─── Information ───

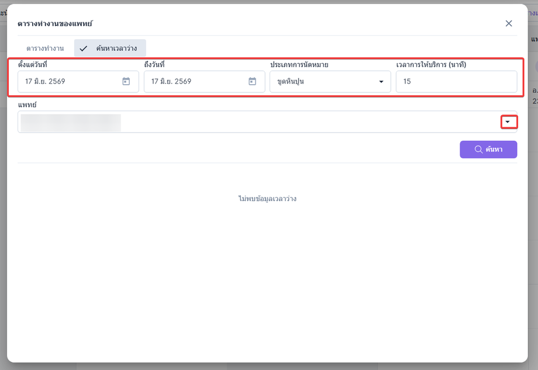Open the calendar picker for ถึงวันที่

point(252,81)
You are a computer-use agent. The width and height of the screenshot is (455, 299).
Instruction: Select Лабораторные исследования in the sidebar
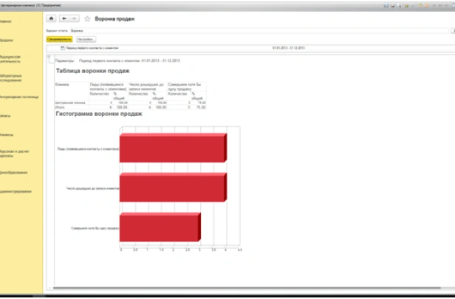15,77
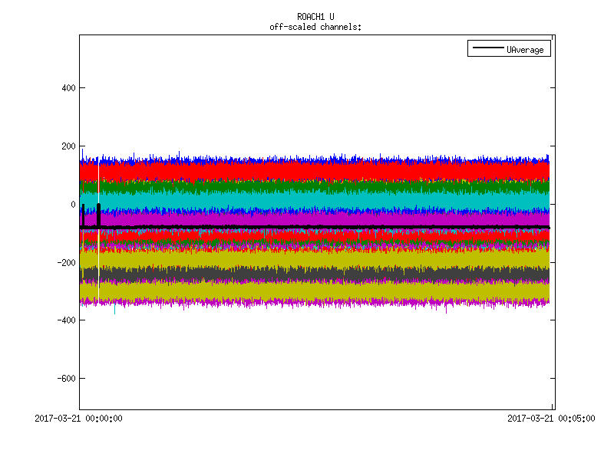Click the off-scaled channels subtitle text
614x460 pixels.
315,27
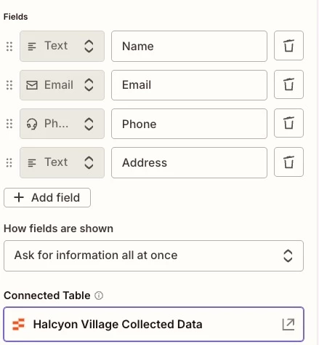This screenshot has width=319, height=345.
Task: Open Halcyon Village Collected Data table
Action: 153,325
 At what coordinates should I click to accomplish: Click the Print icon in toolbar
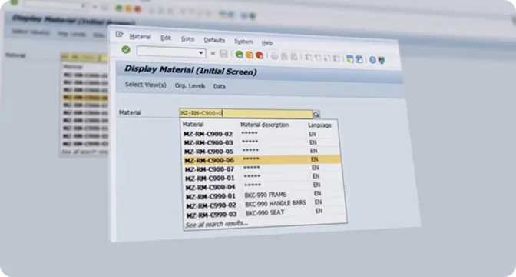tap(274, 56)
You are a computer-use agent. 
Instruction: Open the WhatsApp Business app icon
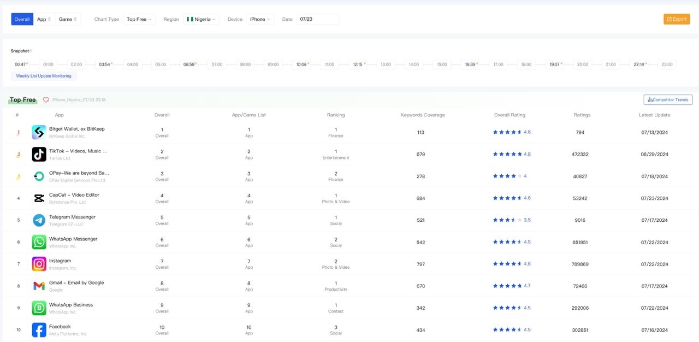tap(39, 308)
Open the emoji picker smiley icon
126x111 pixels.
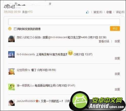(x=10, y=29)
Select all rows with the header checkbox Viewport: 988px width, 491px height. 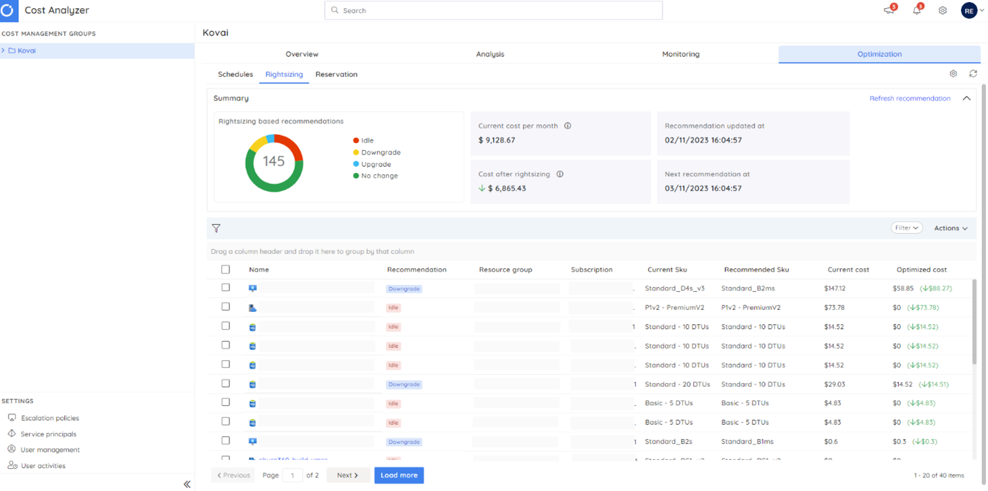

───

Find the line that contains "Open the emoji picker smiley icon". Reproduce it and every later line of the records exactly, minus the pictures.

Open the emoji picker smiley icon
126x111 pixels.
(x=10, y=29)
Select all rows with the header checkbox Viewport: 988px width, 491px height. 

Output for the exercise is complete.